Religious people are more tolerant of different viewpoints than atheists, according to researchers at a Catholic university.
A study of 788 people in the UK, France and Spain concluded that atheists and agnostics think of themselves as more open-minded than those with faith, but are are actually less tolerant to differing opinions and ideas.
Religious believers “seem to better perceive and integrate diverging perspectives”, according to psychology researchers at the private Catholic University of Louvain (UCL), Belgium’s largest French-speaking university.
Filip Uzarevic, who co-wrote the paper, said his message was that “closed-mindedness is not necessarily found only among the religious”.
He told Psypost: ““In our study, the relationship between religion and closed-mindedness depended on the specific aspect of closed-mindedness.

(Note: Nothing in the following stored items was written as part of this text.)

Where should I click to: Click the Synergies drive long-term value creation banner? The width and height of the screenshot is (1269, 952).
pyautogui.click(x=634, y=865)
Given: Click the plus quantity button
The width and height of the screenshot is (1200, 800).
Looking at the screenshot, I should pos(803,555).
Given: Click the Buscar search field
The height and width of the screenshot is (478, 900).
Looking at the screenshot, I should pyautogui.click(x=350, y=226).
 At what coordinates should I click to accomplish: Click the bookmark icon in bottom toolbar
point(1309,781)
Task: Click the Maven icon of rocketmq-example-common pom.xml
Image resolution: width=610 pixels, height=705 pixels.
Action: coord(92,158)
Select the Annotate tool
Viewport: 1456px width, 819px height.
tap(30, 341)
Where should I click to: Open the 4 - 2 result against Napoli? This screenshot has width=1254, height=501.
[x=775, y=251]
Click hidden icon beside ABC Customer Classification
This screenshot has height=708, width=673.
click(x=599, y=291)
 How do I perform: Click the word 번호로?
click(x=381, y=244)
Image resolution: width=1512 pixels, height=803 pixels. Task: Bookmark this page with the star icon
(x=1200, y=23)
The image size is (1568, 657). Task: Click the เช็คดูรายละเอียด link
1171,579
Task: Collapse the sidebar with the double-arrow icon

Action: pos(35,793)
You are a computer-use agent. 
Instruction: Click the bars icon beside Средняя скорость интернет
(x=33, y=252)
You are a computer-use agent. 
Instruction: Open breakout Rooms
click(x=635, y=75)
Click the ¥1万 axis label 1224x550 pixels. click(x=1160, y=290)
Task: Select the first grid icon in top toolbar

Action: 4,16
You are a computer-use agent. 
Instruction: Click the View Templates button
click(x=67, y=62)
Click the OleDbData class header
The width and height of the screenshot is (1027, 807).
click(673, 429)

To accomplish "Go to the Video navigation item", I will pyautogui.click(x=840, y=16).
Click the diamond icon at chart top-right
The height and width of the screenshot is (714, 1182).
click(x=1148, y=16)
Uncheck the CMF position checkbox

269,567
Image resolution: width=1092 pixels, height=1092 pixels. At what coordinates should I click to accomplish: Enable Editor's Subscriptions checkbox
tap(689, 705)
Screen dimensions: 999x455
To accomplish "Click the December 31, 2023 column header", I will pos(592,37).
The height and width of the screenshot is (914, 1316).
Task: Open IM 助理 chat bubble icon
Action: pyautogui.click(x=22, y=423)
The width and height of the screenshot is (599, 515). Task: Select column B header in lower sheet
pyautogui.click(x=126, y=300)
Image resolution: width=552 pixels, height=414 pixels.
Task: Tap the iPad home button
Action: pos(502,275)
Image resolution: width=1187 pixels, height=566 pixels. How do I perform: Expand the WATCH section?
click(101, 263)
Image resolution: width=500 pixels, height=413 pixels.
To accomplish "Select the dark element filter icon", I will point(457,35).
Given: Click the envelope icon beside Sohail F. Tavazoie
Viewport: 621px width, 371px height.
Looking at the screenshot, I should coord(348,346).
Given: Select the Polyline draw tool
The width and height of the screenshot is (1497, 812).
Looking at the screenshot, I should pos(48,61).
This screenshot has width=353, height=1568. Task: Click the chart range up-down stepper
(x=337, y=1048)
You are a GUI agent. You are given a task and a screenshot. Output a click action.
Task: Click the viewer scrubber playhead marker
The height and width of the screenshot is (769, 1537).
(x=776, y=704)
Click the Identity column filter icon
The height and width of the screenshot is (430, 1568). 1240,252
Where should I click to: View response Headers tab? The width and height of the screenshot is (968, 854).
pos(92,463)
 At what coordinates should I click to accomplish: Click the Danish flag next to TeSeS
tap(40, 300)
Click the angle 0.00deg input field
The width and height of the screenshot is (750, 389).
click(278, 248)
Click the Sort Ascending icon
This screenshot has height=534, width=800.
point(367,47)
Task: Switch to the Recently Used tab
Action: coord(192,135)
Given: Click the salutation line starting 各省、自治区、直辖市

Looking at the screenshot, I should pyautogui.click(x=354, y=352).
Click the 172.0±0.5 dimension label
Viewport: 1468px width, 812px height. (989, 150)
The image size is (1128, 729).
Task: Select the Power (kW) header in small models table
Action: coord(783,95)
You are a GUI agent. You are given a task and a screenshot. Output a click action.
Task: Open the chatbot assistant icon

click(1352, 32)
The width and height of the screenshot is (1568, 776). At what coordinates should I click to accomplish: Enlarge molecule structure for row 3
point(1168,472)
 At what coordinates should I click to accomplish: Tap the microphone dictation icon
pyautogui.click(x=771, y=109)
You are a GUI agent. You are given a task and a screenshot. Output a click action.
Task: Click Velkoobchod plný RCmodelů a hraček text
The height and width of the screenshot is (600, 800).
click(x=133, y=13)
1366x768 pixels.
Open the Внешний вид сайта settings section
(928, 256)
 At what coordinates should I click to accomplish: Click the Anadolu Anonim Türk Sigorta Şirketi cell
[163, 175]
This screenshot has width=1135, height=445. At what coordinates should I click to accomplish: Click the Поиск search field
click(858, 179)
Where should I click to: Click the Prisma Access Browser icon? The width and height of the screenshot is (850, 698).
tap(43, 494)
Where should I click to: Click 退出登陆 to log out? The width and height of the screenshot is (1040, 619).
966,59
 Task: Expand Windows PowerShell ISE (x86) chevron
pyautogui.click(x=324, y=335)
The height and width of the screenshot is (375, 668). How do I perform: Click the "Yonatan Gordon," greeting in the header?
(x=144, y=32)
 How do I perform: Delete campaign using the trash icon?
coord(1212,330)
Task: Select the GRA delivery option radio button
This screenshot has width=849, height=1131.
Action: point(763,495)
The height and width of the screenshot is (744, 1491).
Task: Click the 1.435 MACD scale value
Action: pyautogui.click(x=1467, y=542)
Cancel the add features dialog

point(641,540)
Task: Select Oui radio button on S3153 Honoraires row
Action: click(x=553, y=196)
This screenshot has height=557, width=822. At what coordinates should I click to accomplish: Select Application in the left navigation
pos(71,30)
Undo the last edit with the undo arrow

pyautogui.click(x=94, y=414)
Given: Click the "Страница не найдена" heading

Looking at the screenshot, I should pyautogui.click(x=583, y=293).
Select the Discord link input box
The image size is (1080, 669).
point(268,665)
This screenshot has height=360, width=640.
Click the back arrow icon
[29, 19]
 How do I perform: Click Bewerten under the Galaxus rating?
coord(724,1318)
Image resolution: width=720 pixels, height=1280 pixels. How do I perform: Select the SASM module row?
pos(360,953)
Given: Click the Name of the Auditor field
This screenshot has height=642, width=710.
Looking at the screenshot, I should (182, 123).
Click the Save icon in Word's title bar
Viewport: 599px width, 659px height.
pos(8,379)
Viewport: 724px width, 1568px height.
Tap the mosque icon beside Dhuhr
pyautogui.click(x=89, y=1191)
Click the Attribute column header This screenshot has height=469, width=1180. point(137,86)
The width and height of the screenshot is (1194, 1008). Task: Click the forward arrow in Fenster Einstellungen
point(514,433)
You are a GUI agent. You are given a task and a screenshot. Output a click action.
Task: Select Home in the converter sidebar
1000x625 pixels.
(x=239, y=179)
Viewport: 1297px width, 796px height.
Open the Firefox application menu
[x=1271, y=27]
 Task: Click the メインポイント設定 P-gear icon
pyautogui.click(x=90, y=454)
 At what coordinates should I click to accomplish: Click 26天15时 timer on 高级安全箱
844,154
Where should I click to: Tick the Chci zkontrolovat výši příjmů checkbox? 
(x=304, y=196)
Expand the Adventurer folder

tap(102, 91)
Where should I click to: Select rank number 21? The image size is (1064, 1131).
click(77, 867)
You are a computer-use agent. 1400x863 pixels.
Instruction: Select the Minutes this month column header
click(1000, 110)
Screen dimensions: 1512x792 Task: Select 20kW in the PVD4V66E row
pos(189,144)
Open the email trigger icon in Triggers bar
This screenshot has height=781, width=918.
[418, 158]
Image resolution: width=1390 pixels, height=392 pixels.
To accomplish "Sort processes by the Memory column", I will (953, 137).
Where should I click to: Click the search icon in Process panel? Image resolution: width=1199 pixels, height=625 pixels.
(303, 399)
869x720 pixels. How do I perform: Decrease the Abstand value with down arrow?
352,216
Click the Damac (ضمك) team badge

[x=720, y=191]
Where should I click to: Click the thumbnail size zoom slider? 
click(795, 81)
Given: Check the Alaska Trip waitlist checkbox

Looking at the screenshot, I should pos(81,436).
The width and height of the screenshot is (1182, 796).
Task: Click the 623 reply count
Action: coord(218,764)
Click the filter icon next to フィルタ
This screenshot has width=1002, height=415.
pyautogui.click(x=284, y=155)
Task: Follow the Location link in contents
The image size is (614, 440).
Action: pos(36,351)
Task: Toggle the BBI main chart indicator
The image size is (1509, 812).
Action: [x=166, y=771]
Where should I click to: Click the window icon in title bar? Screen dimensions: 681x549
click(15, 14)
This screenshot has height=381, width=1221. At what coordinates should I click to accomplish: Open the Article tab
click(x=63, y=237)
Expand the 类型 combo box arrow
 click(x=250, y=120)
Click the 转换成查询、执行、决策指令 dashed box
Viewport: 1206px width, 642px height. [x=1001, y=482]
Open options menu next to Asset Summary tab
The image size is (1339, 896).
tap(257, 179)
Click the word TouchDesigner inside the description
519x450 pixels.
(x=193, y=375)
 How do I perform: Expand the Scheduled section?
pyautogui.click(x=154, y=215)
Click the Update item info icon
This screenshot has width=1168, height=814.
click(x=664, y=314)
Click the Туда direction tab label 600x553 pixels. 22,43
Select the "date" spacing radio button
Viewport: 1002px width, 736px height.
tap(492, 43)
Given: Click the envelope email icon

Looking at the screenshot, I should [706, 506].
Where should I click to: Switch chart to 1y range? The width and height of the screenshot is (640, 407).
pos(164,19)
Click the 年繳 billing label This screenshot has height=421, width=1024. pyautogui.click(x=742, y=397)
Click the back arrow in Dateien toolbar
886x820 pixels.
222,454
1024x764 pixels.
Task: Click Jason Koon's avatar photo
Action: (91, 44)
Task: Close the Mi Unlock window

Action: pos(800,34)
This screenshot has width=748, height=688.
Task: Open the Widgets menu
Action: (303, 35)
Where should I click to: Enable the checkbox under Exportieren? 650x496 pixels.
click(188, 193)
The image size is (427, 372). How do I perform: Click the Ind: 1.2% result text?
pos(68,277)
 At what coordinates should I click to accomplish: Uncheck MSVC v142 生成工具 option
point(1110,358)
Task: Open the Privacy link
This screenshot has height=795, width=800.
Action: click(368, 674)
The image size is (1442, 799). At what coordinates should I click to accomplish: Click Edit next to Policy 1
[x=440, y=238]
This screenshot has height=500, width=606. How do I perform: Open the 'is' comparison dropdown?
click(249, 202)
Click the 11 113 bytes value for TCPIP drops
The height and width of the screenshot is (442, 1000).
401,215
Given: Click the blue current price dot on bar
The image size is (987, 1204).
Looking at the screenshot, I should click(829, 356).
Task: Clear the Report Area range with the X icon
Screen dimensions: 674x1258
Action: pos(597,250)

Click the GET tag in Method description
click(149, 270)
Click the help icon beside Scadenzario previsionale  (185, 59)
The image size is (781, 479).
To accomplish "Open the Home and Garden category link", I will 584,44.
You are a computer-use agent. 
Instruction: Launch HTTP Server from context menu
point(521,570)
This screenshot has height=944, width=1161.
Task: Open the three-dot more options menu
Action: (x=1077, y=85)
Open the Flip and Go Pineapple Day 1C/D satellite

“Somewhat surprisingly, when it came to subtly measured inclination to integrate views that were diverging and contrary to one’s own perspectives, it was the religious who showed more openness.”
Dr Uzarevic’s paper, called “are atheists undogmatic?”, states that “irreligion has become normative” in some Western countries.
He inspected three aspects of mental rigidity in 445 atheists and agnostics, 255 Christians, and a group of 37 Bhuddists, Muslims, and Jews.
The study claims that non-believers measured lower than religious people in “self-reported dogmatism”, but were higher in “subtly-measured intolerance”.
Dr Uzarevic said: ““The idea started through noticing that, in public discourse, despite both the conservative/religious groups and liberal/secular groups showing strong animosity towards the opposite ideological side, somehow it was mostly the former who were often labeled as ‘closed-minded’.
“Moreover, such view of the secular being more tolerant and open seemed to be dominant in the psychological literature.”
The findings also said that the strength of a person’s belief in either atheism or religion is directly correlated to how intolerant they are.